### Records for this exercise
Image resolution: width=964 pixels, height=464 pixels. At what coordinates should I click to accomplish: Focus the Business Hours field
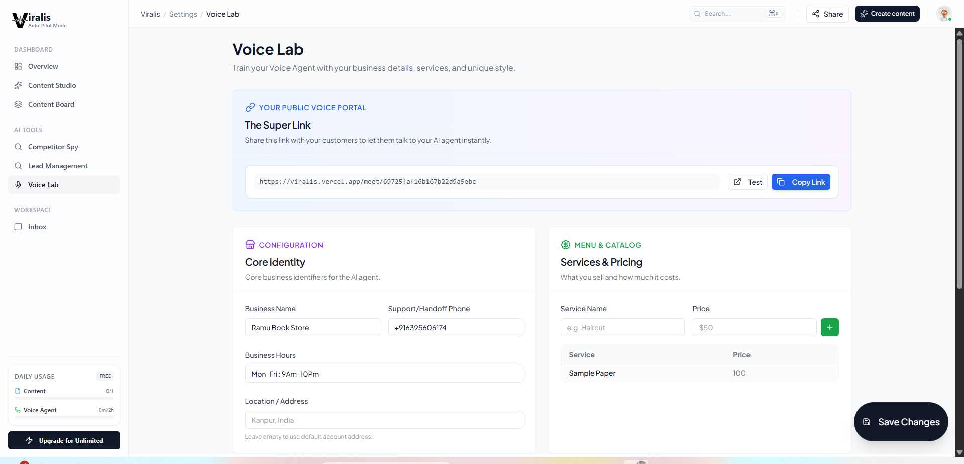[384, 374]
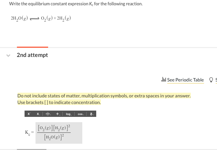Image resolution: width=217 pixels, height=150 pixels.
Task: Click the periodic table icon
Action: point(164,79)
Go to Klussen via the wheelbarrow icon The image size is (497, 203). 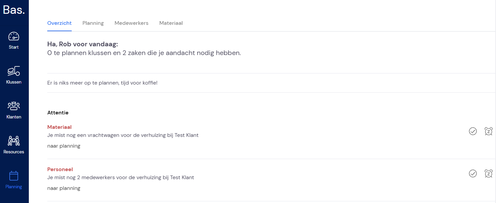click(x=14, y=71)
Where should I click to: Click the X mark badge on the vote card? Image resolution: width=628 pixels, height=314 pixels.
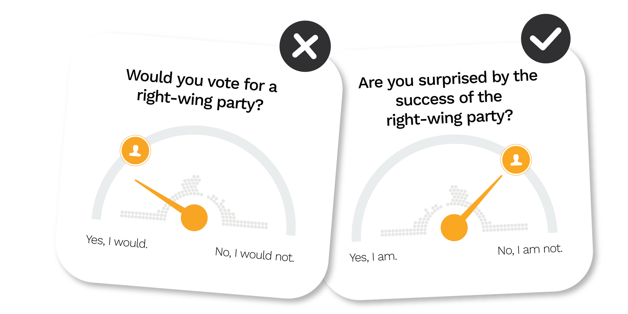pos(305,46)
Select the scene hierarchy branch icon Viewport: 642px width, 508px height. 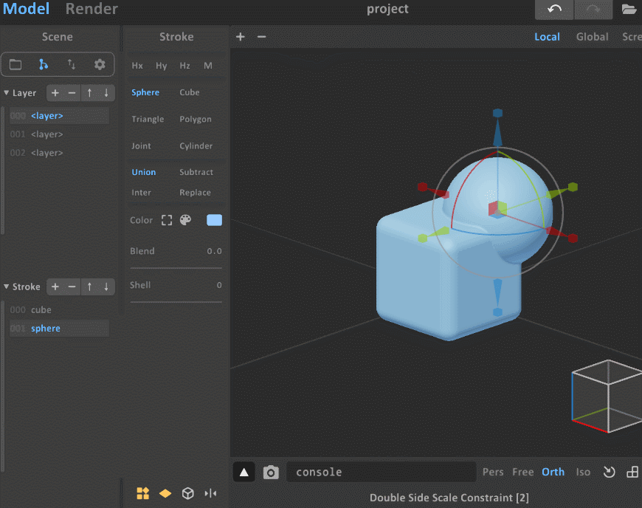(44, 65)
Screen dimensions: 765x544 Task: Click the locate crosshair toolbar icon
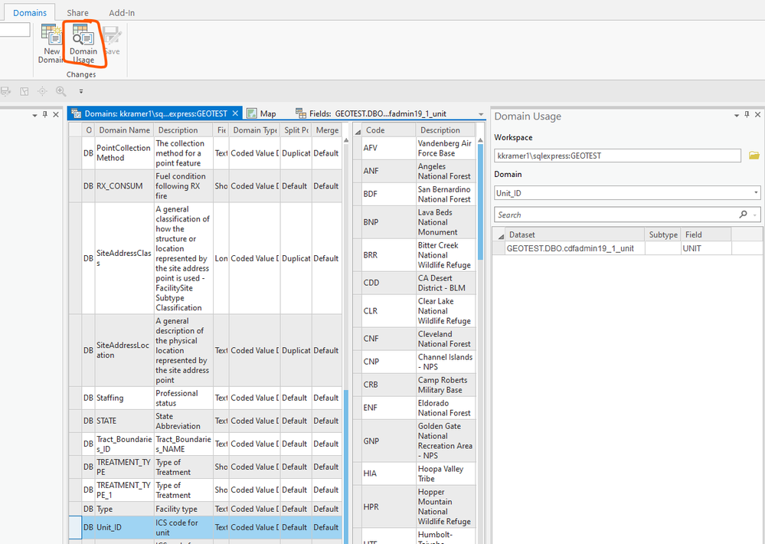(42, 91)
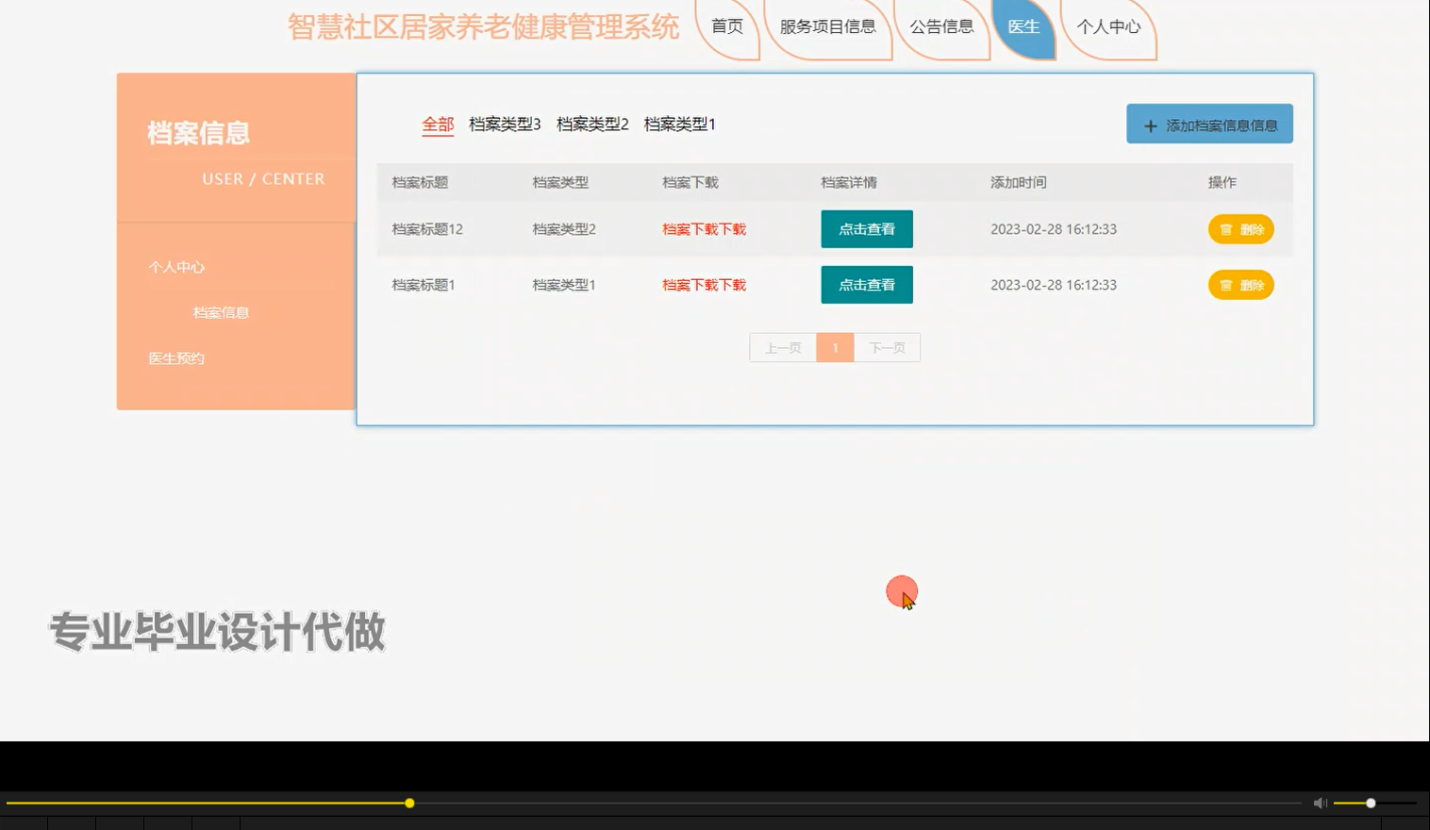Click the video progress slider
This screenshot has width=1430, height=830.
(x=409, y=803)
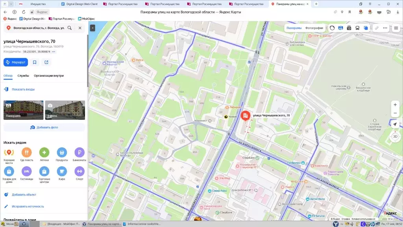The width and height of the screenshot is (403, 227).
Task: Open the Организации внутри tab
Action: 49,76
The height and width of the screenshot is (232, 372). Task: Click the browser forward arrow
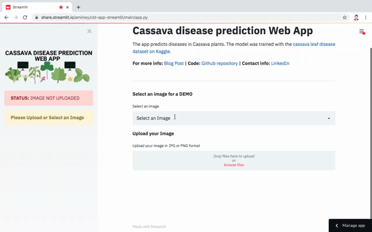click(x=16, y=17)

### Work instructions
From the line that contains "The height and" to the end of the material above, output every line exactly, both ends included, but leave out any pictures.

### Answer space
The height and width of the screenshot is (232, 372). Task: Click the browser forward arrow
click(x=16, y=17)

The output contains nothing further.